Khlong Khwang (, ) is a khwaeng (sub-district) of Phasi Charoen District, Thonburi side of Bangkok.

Geography
Khlong Khwang is a northernmost part of the district, with total area of 2.992 km2 (1.155 mi2), regarded as the third largest area of the district (after Bang Wa, Bang Waek).

Its name means "impeded canal", according to the nature of the area, there are many khlongs (canal) intersecting each other. The main watercourses are Khlong Bang Chueak Nang, Khlong Ratcha Montri, Khlong Bang Waek, etc. These canals are also the dividing line of the administrative area.

Most of the area is a waterfront plain. It is a fruit orchard and agricultural area.

Adjoining sub-districts are (from north clockwise): Bang Chueak Nang in Taling Chan District, Bang Waek and Bang Duan in its district, Bang Khae Nuea and Bang Phai in Bang Khae District.

Demography
In late 2020, it had a total population of 10,928 people.

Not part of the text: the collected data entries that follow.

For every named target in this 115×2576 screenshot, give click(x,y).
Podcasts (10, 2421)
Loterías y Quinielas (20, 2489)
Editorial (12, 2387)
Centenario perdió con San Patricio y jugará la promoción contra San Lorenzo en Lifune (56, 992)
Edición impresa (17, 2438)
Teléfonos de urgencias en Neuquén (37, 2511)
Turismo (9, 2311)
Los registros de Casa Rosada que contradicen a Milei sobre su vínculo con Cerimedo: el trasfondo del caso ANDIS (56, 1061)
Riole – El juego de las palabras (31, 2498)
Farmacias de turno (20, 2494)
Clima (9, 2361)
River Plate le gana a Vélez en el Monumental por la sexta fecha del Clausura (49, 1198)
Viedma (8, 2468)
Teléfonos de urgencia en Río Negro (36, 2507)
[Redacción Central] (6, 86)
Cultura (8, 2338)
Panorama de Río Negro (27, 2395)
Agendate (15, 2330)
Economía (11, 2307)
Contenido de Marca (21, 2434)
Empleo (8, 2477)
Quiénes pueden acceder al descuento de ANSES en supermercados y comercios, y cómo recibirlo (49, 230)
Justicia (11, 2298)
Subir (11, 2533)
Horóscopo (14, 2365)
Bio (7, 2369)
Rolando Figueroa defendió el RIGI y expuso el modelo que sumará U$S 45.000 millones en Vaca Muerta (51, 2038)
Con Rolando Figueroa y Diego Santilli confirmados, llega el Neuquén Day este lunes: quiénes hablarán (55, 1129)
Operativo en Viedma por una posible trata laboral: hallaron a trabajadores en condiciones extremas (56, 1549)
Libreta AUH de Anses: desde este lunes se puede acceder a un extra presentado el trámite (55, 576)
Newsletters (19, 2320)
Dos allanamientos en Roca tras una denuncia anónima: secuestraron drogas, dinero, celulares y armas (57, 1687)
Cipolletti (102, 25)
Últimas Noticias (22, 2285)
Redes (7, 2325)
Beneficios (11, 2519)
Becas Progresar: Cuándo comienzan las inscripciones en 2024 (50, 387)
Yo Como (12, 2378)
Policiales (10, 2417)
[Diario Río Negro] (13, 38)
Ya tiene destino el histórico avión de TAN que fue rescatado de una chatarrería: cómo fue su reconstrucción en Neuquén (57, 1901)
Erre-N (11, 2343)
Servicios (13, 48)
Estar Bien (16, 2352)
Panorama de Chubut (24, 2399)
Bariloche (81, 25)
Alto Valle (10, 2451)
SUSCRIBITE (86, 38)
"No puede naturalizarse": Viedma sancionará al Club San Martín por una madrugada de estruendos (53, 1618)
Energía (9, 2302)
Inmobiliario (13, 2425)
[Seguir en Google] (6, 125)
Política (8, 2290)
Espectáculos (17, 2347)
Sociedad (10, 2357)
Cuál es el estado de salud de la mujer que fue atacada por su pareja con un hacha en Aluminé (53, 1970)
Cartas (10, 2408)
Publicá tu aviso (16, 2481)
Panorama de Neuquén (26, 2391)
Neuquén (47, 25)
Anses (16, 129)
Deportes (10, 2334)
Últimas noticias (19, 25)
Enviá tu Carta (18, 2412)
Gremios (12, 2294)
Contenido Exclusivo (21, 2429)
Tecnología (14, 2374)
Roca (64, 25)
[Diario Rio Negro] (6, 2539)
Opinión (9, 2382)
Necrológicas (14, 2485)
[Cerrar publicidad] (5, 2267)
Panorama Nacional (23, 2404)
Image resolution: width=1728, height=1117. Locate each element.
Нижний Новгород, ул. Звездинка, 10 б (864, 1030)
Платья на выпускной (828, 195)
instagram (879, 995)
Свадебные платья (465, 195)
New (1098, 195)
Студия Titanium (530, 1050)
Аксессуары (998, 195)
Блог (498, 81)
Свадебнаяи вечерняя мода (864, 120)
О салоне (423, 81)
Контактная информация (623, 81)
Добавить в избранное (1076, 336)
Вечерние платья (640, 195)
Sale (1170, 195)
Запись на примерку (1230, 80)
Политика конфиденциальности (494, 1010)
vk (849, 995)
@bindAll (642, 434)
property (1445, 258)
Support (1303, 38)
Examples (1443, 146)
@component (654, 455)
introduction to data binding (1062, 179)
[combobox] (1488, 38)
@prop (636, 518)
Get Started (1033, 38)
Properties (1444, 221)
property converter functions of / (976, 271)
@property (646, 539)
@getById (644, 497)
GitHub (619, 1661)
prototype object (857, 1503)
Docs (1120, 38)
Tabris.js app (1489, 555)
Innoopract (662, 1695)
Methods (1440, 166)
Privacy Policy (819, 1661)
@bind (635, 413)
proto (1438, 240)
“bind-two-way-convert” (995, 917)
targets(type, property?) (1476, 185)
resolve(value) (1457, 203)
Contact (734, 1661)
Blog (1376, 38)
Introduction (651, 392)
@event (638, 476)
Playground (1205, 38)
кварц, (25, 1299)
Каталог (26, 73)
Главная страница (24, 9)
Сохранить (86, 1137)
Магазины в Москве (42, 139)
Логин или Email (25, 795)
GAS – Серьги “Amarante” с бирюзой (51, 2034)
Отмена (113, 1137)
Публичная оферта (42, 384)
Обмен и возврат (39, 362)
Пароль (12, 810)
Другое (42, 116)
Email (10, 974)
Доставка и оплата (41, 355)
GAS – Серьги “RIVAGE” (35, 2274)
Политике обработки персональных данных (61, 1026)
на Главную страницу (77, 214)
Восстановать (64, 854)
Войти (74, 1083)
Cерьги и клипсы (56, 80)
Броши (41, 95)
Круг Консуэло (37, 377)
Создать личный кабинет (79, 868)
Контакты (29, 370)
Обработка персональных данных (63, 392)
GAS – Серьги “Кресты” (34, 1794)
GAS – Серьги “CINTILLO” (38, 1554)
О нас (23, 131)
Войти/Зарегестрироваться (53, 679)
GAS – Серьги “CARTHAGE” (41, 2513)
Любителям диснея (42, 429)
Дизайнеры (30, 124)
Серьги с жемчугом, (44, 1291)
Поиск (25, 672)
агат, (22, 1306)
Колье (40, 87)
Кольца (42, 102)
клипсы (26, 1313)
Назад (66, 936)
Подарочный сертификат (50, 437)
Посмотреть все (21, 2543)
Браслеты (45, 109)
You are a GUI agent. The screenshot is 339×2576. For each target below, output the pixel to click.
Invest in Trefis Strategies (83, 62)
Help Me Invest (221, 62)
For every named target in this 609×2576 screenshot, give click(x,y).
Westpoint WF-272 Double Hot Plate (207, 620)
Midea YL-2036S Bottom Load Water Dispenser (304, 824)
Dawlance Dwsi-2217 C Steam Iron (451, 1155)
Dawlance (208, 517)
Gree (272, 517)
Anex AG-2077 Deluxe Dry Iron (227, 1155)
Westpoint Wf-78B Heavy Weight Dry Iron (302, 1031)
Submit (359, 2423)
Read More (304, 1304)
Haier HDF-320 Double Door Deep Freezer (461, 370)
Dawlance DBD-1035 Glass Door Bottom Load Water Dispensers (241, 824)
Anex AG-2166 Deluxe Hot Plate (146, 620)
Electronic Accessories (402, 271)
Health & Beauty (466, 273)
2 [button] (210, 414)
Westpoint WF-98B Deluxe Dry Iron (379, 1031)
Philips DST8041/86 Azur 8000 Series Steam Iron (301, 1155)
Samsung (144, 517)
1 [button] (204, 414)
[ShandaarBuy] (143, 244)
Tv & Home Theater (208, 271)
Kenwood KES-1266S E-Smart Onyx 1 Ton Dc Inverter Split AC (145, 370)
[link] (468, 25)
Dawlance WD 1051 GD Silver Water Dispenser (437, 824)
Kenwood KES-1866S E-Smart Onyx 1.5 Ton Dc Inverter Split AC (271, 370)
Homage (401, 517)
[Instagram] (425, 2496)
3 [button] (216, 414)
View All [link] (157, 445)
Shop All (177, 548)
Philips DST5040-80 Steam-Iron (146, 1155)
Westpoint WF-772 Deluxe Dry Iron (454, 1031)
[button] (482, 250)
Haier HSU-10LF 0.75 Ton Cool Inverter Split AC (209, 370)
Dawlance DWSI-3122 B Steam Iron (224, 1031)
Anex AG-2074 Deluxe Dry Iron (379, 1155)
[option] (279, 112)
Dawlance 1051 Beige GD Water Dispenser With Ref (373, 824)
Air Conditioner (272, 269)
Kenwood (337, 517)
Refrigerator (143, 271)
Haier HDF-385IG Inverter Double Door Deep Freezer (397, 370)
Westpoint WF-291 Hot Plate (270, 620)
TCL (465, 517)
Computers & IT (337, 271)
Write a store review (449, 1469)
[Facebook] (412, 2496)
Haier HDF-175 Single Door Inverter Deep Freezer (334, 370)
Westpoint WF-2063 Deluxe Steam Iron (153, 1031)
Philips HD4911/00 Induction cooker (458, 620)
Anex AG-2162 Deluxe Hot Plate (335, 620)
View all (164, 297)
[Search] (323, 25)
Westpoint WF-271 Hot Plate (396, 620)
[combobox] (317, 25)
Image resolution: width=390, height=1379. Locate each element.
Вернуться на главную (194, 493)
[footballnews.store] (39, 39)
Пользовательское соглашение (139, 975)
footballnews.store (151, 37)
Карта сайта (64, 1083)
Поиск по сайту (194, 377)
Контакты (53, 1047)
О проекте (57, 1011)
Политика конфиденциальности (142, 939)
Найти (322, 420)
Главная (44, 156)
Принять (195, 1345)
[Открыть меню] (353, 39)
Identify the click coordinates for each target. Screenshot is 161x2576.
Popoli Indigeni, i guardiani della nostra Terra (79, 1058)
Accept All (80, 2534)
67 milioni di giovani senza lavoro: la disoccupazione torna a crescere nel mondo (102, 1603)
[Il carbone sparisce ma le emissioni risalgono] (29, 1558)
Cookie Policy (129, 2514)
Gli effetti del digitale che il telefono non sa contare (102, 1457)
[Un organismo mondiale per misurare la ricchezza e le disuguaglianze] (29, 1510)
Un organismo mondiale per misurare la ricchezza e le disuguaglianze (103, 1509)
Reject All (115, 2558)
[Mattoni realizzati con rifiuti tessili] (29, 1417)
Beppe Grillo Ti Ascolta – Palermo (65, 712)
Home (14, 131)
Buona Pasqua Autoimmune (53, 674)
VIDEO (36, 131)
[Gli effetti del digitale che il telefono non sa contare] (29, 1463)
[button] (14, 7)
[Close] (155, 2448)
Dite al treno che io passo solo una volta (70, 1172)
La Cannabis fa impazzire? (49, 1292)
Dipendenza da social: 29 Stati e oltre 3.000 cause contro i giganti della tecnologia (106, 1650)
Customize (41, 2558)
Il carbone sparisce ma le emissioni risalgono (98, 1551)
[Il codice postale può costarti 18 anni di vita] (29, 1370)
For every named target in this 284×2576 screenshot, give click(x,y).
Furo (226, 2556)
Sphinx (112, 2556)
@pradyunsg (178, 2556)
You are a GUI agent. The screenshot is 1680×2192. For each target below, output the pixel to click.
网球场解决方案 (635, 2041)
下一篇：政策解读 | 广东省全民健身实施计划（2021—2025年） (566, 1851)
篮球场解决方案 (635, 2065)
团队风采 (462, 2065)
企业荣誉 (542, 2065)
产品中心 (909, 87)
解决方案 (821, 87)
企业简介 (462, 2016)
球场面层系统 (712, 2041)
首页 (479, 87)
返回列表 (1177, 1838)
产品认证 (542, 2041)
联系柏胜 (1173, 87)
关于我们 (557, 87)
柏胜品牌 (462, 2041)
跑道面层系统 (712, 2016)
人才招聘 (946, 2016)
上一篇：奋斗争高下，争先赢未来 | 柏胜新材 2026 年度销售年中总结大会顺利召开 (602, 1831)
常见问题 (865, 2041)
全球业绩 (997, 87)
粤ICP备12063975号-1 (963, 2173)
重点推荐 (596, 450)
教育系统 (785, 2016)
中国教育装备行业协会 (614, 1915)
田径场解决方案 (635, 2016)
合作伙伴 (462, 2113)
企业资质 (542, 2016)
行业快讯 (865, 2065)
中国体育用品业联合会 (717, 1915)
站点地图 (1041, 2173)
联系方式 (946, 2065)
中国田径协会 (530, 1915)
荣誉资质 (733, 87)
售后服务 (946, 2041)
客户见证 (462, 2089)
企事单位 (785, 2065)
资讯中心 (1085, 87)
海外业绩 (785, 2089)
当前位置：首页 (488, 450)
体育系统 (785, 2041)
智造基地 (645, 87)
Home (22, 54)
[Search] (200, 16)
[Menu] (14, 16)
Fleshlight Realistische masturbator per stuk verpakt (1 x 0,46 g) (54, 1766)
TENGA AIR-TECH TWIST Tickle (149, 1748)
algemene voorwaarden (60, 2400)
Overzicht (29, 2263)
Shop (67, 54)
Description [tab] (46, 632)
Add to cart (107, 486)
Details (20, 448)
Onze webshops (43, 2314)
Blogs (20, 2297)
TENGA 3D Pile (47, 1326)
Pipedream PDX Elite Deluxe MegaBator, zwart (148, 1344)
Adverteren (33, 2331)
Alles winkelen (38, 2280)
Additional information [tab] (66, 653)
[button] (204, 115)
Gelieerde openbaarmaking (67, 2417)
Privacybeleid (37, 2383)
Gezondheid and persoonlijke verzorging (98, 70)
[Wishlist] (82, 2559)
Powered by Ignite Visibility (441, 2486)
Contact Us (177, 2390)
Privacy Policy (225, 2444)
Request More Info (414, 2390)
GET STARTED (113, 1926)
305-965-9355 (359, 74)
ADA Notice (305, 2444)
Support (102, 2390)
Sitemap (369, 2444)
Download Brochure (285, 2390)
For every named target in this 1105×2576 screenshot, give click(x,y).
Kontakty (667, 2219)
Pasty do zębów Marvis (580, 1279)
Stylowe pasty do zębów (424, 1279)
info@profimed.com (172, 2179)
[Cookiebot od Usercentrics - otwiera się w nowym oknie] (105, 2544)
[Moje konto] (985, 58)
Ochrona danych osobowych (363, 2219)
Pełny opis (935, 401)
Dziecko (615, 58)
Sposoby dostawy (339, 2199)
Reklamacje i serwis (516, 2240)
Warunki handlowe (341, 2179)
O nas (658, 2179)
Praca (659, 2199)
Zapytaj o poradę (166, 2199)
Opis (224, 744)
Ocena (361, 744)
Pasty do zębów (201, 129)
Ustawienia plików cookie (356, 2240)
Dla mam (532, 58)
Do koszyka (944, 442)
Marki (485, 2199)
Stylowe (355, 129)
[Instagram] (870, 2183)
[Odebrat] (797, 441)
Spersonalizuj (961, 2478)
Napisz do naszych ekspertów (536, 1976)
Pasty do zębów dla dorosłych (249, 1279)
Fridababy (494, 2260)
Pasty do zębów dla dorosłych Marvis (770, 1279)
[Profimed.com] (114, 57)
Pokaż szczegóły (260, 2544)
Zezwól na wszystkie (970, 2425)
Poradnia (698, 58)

The local way of life is still bonded with the canal. Some canals also have boat noodles sold in boat by sailing along the vicinity waterways, once in a blue moon in modern times.

Transportation
Bang Waek Road
Phutthamonthon Sai 1 Road
Khlong Bang Chueak Nang
Khlong Ratchamontri

Places
Wat Maphrao Tia Temple
Chair of Saint Peter Church
St. Peto Village
Kadinia Ville
SISB Thonburi
St. Peter's School
Nisachol Tennis Court

Note: not to be confused with another Khlong Khwang in Bangkok, Soi Petchkasem 69 along Khlong Thawi Watthana, a canal that formed a boundary between Bang Khae and Nong Khaem Districts.